Com’è noto, il Piracy Shield dovrebbe consentire di bloccare – entro 30 minuti dalla segnalazione – tutti quei siti e portali che trasmettono in maniera illegale eventi in streaming «mediante il blocco della risoluzione DNS dei nomi di dominio e il blocco dell’instradamento del traffico di rete verso gli indirizzi IP». Visti i limiti della precedente formulazione e il difetto di chiarezza su alcuni meccanismi di funzionamento del Piracy Shield, si è resa necessaria una modifica alla legge. Che adesso, per inciso, esplicita il riferimento anche ai fornitori di VPN e di DNS ovunque localizzati. Anche i fornitori di Virtual Private Network e di DNS, appunto, dovranno sottostare al Piracy Shield e dovranno collaborare attivamente al fine di bloccare la trasmissione di streaming illegali.

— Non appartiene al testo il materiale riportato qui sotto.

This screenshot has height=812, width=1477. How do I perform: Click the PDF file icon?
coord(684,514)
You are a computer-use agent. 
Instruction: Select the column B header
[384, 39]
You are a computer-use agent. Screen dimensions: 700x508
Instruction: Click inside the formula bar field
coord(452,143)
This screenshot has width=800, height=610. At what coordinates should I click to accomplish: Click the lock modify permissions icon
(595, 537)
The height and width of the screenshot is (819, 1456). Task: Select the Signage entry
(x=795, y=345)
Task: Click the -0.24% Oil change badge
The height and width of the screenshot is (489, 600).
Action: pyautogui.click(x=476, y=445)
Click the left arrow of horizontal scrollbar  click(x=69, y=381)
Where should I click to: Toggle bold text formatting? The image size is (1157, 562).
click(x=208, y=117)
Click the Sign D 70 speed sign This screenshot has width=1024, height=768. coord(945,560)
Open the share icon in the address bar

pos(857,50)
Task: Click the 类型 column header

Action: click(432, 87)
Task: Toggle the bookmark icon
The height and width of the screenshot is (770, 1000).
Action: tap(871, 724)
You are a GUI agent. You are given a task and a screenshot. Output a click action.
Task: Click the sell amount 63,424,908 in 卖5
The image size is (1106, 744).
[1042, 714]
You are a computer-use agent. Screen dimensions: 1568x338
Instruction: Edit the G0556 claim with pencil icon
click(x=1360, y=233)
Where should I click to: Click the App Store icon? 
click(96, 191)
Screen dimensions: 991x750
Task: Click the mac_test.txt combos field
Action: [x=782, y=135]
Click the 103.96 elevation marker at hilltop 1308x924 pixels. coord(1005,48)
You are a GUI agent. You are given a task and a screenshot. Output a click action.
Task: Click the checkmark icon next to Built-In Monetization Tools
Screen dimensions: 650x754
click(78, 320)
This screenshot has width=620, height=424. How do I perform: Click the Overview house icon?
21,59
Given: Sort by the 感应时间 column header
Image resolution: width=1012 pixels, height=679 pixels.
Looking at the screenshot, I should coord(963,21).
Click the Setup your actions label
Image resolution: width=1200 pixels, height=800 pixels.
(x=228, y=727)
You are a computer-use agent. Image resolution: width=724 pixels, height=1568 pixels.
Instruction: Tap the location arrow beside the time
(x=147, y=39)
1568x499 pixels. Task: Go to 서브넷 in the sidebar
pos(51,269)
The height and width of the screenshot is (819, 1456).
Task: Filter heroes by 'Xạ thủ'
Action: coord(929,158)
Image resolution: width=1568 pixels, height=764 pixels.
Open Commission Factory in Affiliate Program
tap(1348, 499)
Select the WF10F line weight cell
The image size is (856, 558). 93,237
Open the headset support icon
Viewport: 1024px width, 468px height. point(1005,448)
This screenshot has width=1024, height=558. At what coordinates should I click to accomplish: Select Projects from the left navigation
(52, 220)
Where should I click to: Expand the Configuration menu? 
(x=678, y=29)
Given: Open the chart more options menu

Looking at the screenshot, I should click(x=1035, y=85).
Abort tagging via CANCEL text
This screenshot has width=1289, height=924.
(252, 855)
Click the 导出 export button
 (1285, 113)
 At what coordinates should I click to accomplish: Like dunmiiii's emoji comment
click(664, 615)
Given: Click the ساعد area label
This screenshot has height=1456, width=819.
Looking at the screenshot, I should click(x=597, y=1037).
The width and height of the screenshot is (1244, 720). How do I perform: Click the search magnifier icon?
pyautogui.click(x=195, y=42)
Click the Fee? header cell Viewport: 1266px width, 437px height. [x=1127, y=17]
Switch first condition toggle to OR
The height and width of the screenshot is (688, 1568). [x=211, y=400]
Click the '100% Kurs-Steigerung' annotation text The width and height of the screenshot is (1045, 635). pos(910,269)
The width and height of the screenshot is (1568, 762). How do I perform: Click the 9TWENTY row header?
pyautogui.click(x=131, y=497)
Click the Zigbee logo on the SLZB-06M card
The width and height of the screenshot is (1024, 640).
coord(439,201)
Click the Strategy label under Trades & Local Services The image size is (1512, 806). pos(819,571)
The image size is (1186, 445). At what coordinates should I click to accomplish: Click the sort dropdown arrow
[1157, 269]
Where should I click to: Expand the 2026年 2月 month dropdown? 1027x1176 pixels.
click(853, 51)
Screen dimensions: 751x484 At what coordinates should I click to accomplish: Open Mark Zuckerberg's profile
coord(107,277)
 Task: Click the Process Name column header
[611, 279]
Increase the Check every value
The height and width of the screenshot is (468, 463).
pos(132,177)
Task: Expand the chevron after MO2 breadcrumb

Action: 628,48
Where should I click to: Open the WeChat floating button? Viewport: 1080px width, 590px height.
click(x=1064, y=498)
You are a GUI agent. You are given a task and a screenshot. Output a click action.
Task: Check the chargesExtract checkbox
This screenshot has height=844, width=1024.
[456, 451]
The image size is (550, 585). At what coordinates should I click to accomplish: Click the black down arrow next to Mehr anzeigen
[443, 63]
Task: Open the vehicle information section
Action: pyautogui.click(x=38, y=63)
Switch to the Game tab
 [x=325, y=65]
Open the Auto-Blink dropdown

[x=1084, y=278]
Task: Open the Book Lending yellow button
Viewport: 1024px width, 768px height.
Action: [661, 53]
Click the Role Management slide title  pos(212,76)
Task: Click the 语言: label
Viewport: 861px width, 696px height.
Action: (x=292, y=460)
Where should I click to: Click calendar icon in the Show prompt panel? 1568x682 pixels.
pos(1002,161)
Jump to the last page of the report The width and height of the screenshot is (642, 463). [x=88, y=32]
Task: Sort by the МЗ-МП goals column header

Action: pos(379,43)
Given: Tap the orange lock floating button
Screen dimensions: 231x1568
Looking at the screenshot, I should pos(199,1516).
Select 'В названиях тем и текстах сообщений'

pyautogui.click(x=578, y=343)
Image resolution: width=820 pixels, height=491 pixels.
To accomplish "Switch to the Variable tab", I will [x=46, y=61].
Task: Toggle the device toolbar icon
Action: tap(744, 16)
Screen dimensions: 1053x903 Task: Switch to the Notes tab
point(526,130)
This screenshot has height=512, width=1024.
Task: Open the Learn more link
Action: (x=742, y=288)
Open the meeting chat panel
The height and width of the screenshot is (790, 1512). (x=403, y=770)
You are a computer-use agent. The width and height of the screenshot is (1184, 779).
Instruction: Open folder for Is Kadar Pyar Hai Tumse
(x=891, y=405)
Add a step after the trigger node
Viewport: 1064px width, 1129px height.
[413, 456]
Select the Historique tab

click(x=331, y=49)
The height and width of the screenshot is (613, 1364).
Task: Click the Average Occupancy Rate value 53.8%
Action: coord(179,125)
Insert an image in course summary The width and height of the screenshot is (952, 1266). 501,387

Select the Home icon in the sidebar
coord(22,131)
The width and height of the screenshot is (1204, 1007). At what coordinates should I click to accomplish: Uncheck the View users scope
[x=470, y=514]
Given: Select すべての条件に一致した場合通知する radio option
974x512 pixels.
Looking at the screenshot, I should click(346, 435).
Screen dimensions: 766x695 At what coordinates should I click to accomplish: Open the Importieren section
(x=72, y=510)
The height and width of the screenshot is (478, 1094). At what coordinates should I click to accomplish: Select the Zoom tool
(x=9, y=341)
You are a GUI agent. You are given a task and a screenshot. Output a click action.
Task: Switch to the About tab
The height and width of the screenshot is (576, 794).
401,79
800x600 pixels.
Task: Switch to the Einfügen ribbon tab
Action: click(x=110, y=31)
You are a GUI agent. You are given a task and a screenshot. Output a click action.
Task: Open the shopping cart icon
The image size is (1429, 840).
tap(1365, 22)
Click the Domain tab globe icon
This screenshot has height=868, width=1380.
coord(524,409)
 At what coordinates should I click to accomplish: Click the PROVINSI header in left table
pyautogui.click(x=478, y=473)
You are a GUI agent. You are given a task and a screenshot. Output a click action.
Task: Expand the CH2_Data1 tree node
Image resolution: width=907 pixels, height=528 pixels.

Due problemi: il numero elevatissimo (e non proprio quantificabile) di fornitori di servizi di VPN e di DNS oltre che alcune disposizioni della Corte di Giustizia dell’Unione Europea in merito a fornitori di servizi digitali con sede in altri Stati membri rendono compatibile il Piracy Shield con questa opportunità? Come ha scritto Stefano Quintarelli, già deputato e Presidente del Comitato di Indirizzo dell’Agenzia per l’Italia digitale, bisogna evidenziare come i servizi di DNS e di VPN sono moltissimi e continuano a crescere con l’aumentare dello sviluppo di internet. Inoltre, è evidente che possano esserci delle limitazioni rispetto all’intervento dello stato italiano sui fornitori di servizi online che risiedono in un altro stato membro dell’Unione Europea. A maggio del 2024, in riferimento alle piattaforme di e-commerce, la corte stabiliva che «l’Italia non può imporre a fornitori di tali servizi stabiliti in altri Stati membri obblighi supplementari che, pur essendo richiesti per l’esercizio di detti servizi in tale paese, non sono previsti nello Stato membro in cui sono stabiliti». Perché, dunque, una VPN con sede in uno stato membro UE dovrebbe rispondere sulla base delle integrazioni che il legislatore italiano ha inserito nel provvedimento sul Piracy Shield?
Insomma, le intenzioni sembrano punitive, ma sull’effettiva applicabilità di queste intenzioni – come dimostra anche la risposta che Google ha dato sul tema Piracy Shield, riportata in un altro articolo del nostro monografico di oggi – ci sono davvero molti dubbi.